# What to expect in Central Ga



## thumper523 (Dec 6, 2016)

I plan on hunting this Saturday for our 1 day of bear season. Has anyone here ever killed one and what would I expect from DNR if I did? I know you can't bait and I have heard some horror stories like, "If they find a candy wrapper they can charge you with baiting". I don't bait but just curious as why they seem hard on hunters. I bet I've seen 3 different bears this year, we're covered up with them.


----------



## splinter17 (Dec 8, 2016)

We have seen 4 different bears here in the Central Zone.

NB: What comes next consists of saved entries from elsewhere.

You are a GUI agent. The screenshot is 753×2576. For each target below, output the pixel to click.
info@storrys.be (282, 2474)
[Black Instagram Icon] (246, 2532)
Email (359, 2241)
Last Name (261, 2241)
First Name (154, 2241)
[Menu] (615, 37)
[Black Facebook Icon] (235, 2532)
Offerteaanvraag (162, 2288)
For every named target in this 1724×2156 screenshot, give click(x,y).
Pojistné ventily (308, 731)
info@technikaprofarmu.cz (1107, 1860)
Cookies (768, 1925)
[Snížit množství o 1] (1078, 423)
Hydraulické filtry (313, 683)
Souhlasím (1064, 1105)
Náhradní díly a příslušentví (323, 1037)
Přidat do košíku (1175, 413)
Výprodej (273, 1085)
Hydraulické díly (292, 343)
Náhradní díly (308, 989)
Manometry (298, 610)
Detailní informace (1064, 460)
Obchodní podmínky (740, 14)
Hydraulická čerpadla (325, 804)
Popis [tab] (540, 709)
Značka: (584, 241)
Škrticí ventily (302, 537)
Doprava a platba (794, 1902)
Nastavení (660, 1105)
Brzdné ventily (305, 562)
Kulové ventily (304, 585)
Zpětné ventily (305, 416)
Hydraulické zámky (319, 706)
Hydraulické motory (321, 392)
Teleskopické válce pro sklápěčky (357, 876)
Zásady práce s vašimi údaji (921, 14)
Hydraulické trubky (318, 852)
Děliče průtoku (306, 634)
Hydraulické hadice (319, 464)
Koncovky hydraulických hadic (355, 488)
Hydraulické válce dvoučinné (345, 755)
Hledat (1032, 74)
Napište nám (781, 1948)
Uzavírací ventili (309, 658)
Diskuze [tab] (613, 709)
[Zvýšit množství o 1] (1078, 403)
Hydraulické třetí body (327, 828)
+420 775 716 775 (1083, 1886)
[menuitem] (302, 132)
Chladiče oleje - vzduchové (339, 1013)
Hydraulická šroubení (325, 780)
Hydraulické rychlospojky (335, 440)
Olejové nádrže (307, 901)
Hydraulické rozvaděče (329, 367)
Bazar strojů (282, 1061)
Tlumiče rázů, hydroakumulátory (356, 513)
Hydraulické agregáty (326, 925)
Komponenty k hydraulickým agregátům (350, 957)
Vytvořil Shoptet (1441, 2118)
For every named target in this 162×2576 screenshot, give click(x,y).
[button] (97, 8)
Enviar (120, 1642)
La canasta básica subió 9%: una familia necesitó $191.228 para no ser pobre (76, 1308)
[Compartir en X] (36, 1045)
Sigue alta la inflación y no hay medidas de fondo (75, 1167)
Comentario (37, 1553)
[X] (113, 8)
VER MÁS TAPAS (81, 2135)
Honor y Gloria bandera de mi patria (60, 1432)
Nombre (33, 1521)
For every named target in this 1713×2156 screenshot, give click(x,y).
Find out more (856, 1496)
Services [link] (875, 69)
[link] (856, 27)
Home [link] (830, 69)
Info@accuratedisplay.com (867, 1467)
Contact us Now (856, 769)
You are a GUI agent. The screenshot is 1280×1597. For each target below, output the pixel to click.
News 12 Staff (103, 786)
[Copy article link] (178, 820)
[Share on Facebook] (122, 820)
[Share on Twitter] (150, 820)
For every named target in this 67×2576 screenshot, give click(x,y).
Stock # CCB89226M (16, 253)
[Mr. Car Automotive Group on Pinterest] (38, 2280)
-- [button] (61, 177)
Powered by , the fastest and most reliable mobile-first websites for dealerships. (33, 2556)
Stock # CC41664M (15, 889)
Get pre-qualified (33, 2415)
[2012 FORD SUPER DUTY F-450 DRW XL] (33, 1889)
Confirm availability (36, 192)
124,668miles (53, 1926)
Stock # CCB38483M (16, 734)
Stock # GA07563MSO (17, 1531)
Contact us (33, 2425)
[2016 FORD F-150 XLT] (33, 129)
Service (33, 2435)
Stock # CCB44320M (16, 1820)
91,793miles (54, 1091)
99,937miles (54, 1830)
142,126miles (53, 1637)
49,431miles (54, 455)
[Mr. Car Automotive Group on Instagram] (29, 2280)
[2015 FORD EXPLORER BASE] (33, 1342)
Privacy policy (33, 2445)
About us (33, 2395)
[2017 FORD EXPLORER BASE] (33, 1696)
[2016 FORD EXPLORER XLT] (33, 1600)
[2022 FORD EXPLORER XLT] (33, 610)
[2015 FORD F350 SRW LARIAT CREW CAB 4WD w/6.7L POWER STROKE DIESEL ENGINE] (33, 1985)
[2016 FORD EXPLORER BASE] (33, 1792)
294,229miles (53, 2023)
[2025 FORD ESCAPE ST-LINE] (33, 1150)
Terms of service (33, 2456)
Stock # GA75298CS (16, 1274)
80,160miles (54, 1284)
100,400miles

Father-in-law won't shot one on bear day.  He has heard to many stories from respected hunters to even bother.

My belief, many are getting shot and buried. Why, so not to have to deal with DNR. Example. DNR asks you to show them where he was shot. Try explaining to DNR any corn within 200 yards put out over a week before is for deer and not bear.


----------



## Dustin4106 (Dec 8, 2016)

*Bear*

I shot a bear in twiggs the very first year the opened the season. Dnr was awful. The lack of professionalism they showed them was awful. I understand they don't want them to be shot but there are a lot of bears there and they opened a season for a reason. I was completely obeying the law and when we left our club that afternoon after I checked mine in they had a road block set up and gave us all the third degree and we were just going to eat dinner. Also I'm pro law enforcement. I'm a former law enforcement officer. Every time I've dealt with dnr it's been a pleasurable experience except for the bear season there


----------



## thumper523 (Dec 8, 2016)

Dustin4106 said:


> I shot a bear in twiggs the very first year the opened the season. Dnr was awful. The lack of professionalism they showed them was awful. I understand they don't want them to be shot but there are a lot of bears there and they opened a season for a reason. I was completely obeying the law and when we left our club that afternoon after I checked mine in they had a road block set up and gave us all the third degree and we were just going to eat dinner. Also I'm pro law enforcement. I'm a former law enforcement officer. Every time I've dealt with dnr it's been a pleasurable experience except for the bear season there



Guy killed one about 4 years ago and said same thing. DNR ragged him for shooting a 200# sow. And yeah, I've been road checked too. Also, don't haul a bear for friend, that's evidence on you.


----------



## Joe Brandon (Dec 11, 2016)

Let us know who yall do!


----------



## thumper523 (Dec 12, 2016)

*No success*

Guy in club got a shot at one but missed, think he was shaking too bad. The one I got on camera never showed up.
There was very little sign as I think the cold weather had them laid up.


----------



## SkeeterZX225 (Dec 14, 2016)

http://www.wsbradio.com/ap/ap/georgia/study-middle-georgia-bear-population-higher-than-t/ntMkM/

says 10 were killed in mid georgia, AND...the population is larger than originally thought. I could have told them that!


----------



## Joe Brandon (Dec 14, 2016)

SkeeterZX225 said:


> http://www.wsbradio.com/ap/ap/georgia/study-middle-georgia-bear-population-higher-than-t/ntMkM/
> 
> says 10 were killed in mid georgia, AND...the population is larger than originally thought. I could have told them that!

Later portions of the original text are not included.